Ciberespaço. Cyberpunks. Ciberterrorismo. Cibercafé. Cyber Infidelity. Ciberabacaxis.
O prefixo é usado e abusado. Conecta qualquer coisa com o mundo digital. Virtualiza, cognifica¹ e, não raro, mistifica algo. Imagens de androides, supercomputadores e futuros frios e feios são normalmente vinculadas à Cibernética. Ela merece tudo isso? De onde veio? E por que é tão relevante quanto mal compreendida?
ci.ber.né.ti.ca
s.f. ciência que estuda comparativamente os sistemas de comunicação, controle e regulação nos seres vivos e nas máquinas. (Houaiss)
A definição do Houaiss é quase uma tradução direta da certidão de nascimento desta ciência interdisciplinar. Em 1948, Norbert Wiener publicou Cibernética: Ou Controle e Comunicação na Máquina e no Animal. Adiantou no título o aspecto transgressor da proposta – abraça tudo: exatas, humanas e biológicas. Sabe-se lá por que, o “ciber” ou “cyber” grudou apenas no que é artificial, frio, calculista e sistemático.

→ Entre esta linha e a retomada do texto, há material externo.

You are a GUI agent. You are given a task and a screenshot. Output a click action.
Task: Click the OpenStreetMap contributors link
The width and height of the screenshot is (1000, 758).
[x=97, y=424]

A Cibernética é irmã do Pensamento Sistêmico. Nasceram na mesma época e trocaram fidbeques mil. Cresceram juntos buscando propósitos semelhantes. Ela também tem parentesco meio estranho com a Inteligência Artificial. John McCarthy disse que inventou o termo “Inteligência Artificial” para fugir de qualquer associação com a Cibernética².
Etimologia
Cibernética vem do grego kybernetes que em latim virou gubernator. Governar, dirigir e pilotar são sinônimos. Assim como governança, regulação e controle.

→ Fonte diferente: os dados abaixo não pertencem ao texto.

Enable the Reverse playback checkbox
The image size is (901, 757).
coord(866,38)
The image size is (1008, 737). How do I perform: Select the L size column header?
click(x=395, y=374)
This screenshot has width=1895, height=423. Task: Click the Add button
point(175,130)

Ganha definições mais poéticas nas mãos de iluministas do século 20³:
“A arte da direção.” – W. Ross Ashby
“A ciência da organização eficaz.” – Stafford Beer
“A ciência e a arte da compreensão.” – Humberto Maturana
“A arte de criar equilíbrio em um mundo de restrições e possibilidades.” – Ernst von Glasersfeld
O duelo ciência X arte fica para outra hora. A Cibernética pode ser ambas. Mas começa ciência e termina ciência. Ambiciosa como poucas porque transcende fronteiras entre a natureza, o homem e a máquina.
Por que agora?
Oras, já que colocamos “ciber” em tudo, é bom saber sobre o que estamos falando. Mas nossa motivação, neste finito, é outra. E tem a ver com as definições românticas acima, particularmente a de Beer: a ciência da organização eficaz.

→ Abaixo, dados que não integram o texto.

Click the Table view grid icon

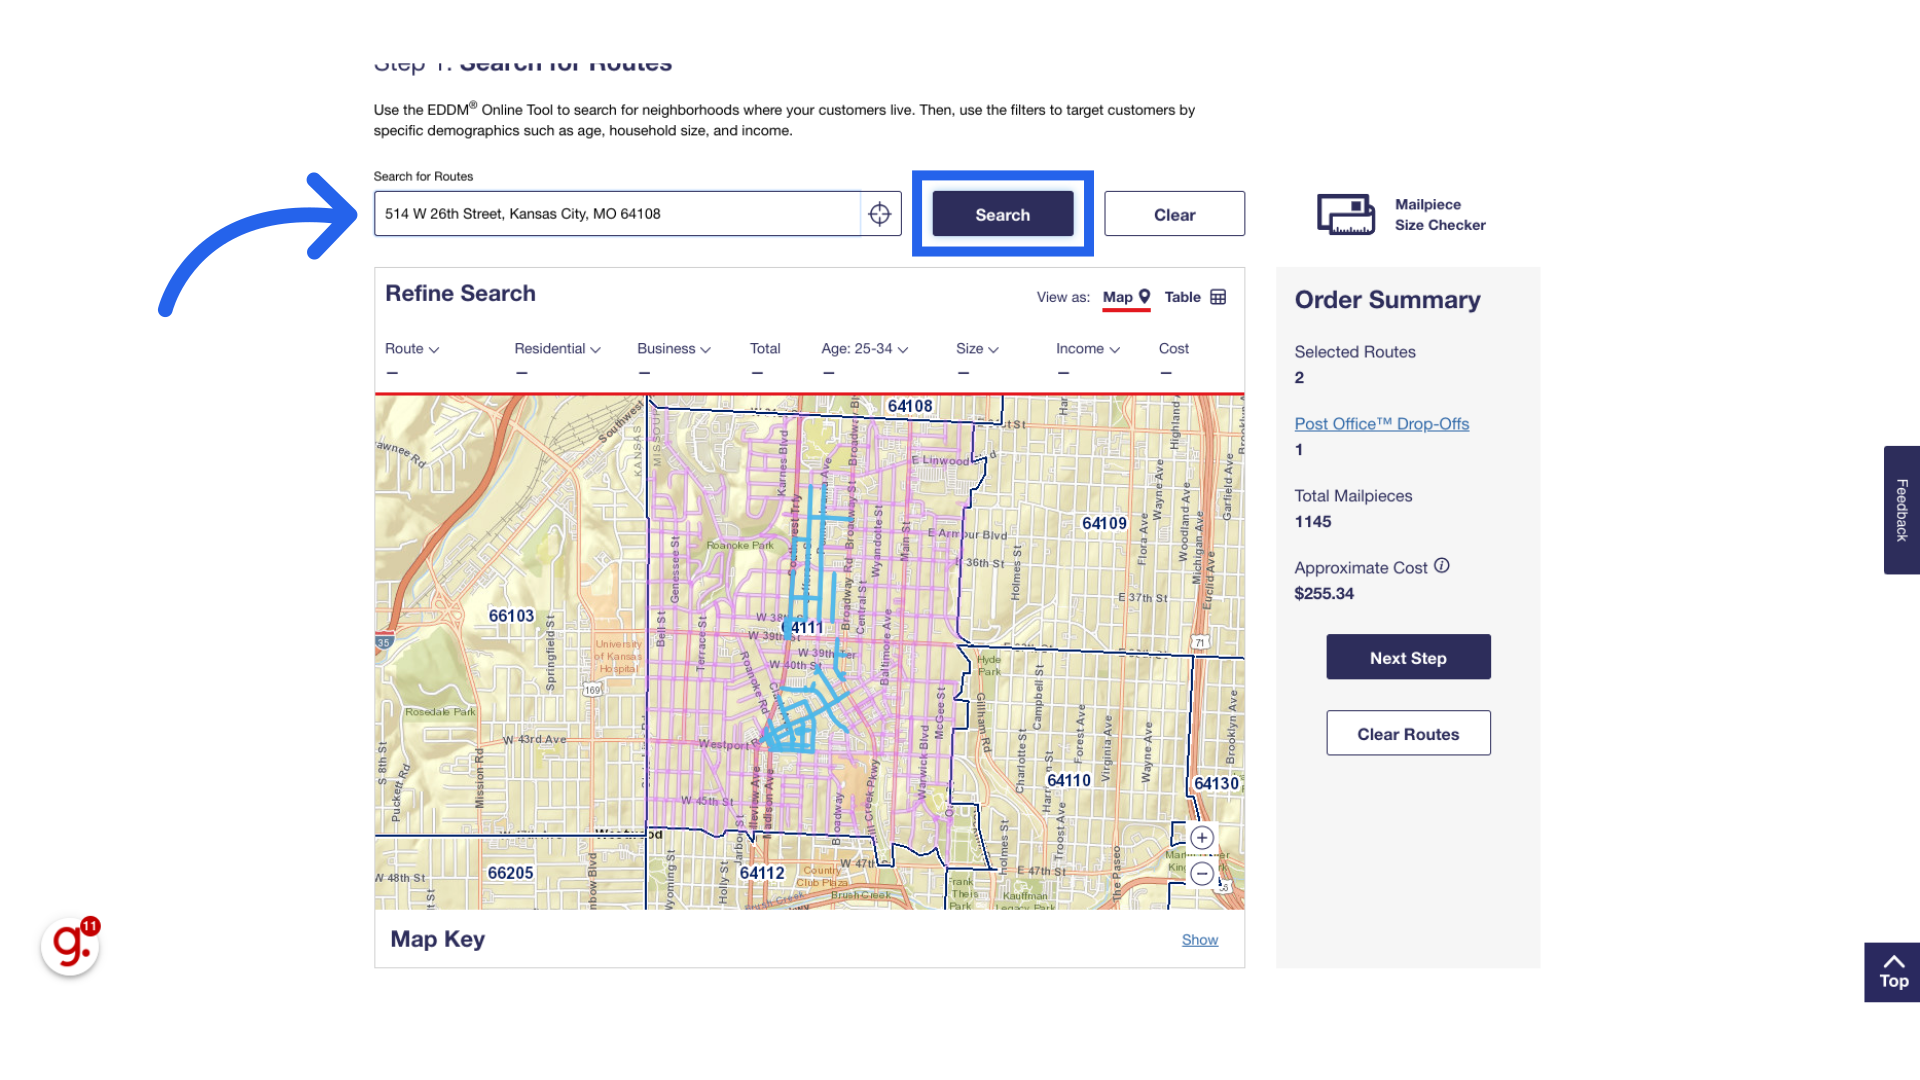click(x=1218, y=297)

No artigo anterior foi apresentada a Variedade “em termos cibernéticos”. Um passarinho me cobrou uma definição legal de Cibernética. Taí!
Notas
- Você deve ter reparado, há aqui uma antipatia explícita por anglicismos, neologismos bobocas e chavões. Até que, num belo dia, o chato escriba tropeça numa palavra que berra por uma tradução. COGNIFICAR não existe. Ainda. Mas precisa. Como a gente diz que “coloca inteligência em alguma coisa”? Kevin Kelly, em The Inevitable (Penguim, 2016), aposta que “tudo o que foi eletrificado será cognificado”. Nesse mundo que se propõe a tornar todas as COISAS inteligentes, precisamos urgentemente de um novo verbo. Ou não? Sugestões?
- Citado em Systems Thinkers, de Magnus Ramage e Karen Shipp (Springer, 2009), pág. 28.
- Todas retiradas da Wikipedia, com exceção de uma. Beer colocou arte em suas pinturas e poemas. Organizações viáveis e eficazes são, para ele, uma questão de ciência.
- Cyber, a imagem de hoje, foi compartilhada por Matt Foster no flickr.